刺头在最后像掐好时间一样松开了手,阮闻息如获氧气,拼命喘着气。
刺头见好就收的最后拍了拍阮闻息的脸。把没抽完的烟扔掉了阮闻息的身上就带着小弟走了。
阮闻息看着他们离开的门口看了好久。他没有哭,因为已经哭不出来了。
他心里有说不上来的时候东西死死压着他,让他才舒缓的情绪心境有一次勒紧。
那种转换感带来的恍惚。
没事的没事的,明天就可以去拍摄了就有钱了。他安慰着自己。
八年来他一直这种安慰着自己,希望自己有活下去的斗志,希望自己能看到星星点点般的希望。

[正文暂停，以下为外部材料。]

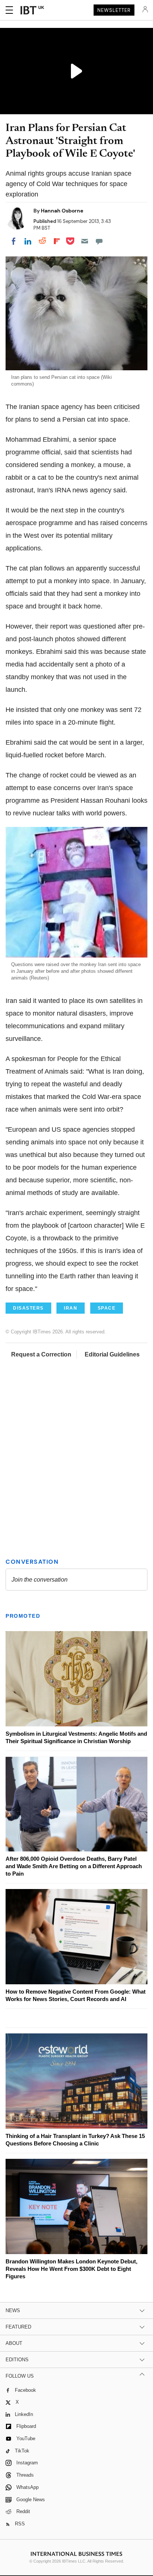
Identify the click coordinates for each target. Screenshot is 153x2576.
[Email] (84, 241)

阮闻息一手捏着烟头丢进了垃圾桶,一手看了看手机时间。
!!
快到向败送饭的时间了。可不能让他看见自己这副样子。
于是立马给向败打了个电话。没接通的功夫阮闻息看了眼垃圾桶。
看完立马抽了张纸盖住了那烟头。
对面接通。
“喂!”
阮闻息调整好情绪“向败啊,今天不用给我送饭了啊....”
对面立马接上“为什么?”
..……啊……为什么啊……
阮闻息想着理由。如果说吃医院食堂的饭向败一定会说什么“难吃你肯定不爱吃。没我专门给你搭配的有营养”
阮闻息只好道“萧途给我送了”
有种说话不过脑子的感觉……
反正他也不在…
蓦的,门外一抹身影晃过去。阮闻息警惕的抽离了向败的叨叨。
门虚掩着,倒是能听到里面的对话。
阮闻息回过神和向败扯了会,让他告诉雅雅姐不用来了就匆匆挂了电话。
阮闻息无力的瘫倒在床,躺了会想起什么起身走向厕所,顺手把门带上了。
走到镜子前就被自己的样子惊到了。脸已经肿的不像样了。
那刺头劲真他妈大。
脖子上也是排排手指印,清晰的附在了脖子上,还有肩窝处的烟头印。
阮闻息抬手轻轻碰了碰那小圆印子。“嘶…”倒吸口凉气才恢复记忆一样拍了拍头顶。
那被烫出来的烟头印看着触目惊心,刚开始黑乎乎的,后面一小点红嵌着白。有点要鼓起小红水泡的样子。
阮闻息烦躁的用病服遮了遮,凉水冲了把脸就出来了。
自己这么明显的跟让人虐的样子让任何一个人看了都不成啊。可还是要消消肿抹抹药吧。
咬咬牙心一横就出去找了个护士拿了点冰袋和药膏。
明天就去找雅雅姐拍摄了会不会发现啊……,我该想个什么理由搪塞过去啊。就冲这肿成猪头的脸,说磕的还不如说自己扇的。
就这么想着想着就睡着了。
“嗯…”阮闻息再次睁开眼时月光已经全部透了进来。晚上了吗?他想。
以前网上有个说法,睡午觉睡太久不好醒来就有种被全世界抛弃的孤独感。
还真是了。就连阮闻息这孤独八年的都逃不掉。他拿起手机亮了时间。
-19:30分。
屋里本应该挺黑的,但今晚的月亮格外亮眼,阮闻息躺下那个位置刚好被月光直射眼睛。于是他坐起来看了看直播平台。
啊...好痒啊...想直播。
要不投屏播会吧。
这个念头一冒出来就占据了上风。跟操控病毒一样。阮闻息打开了直播。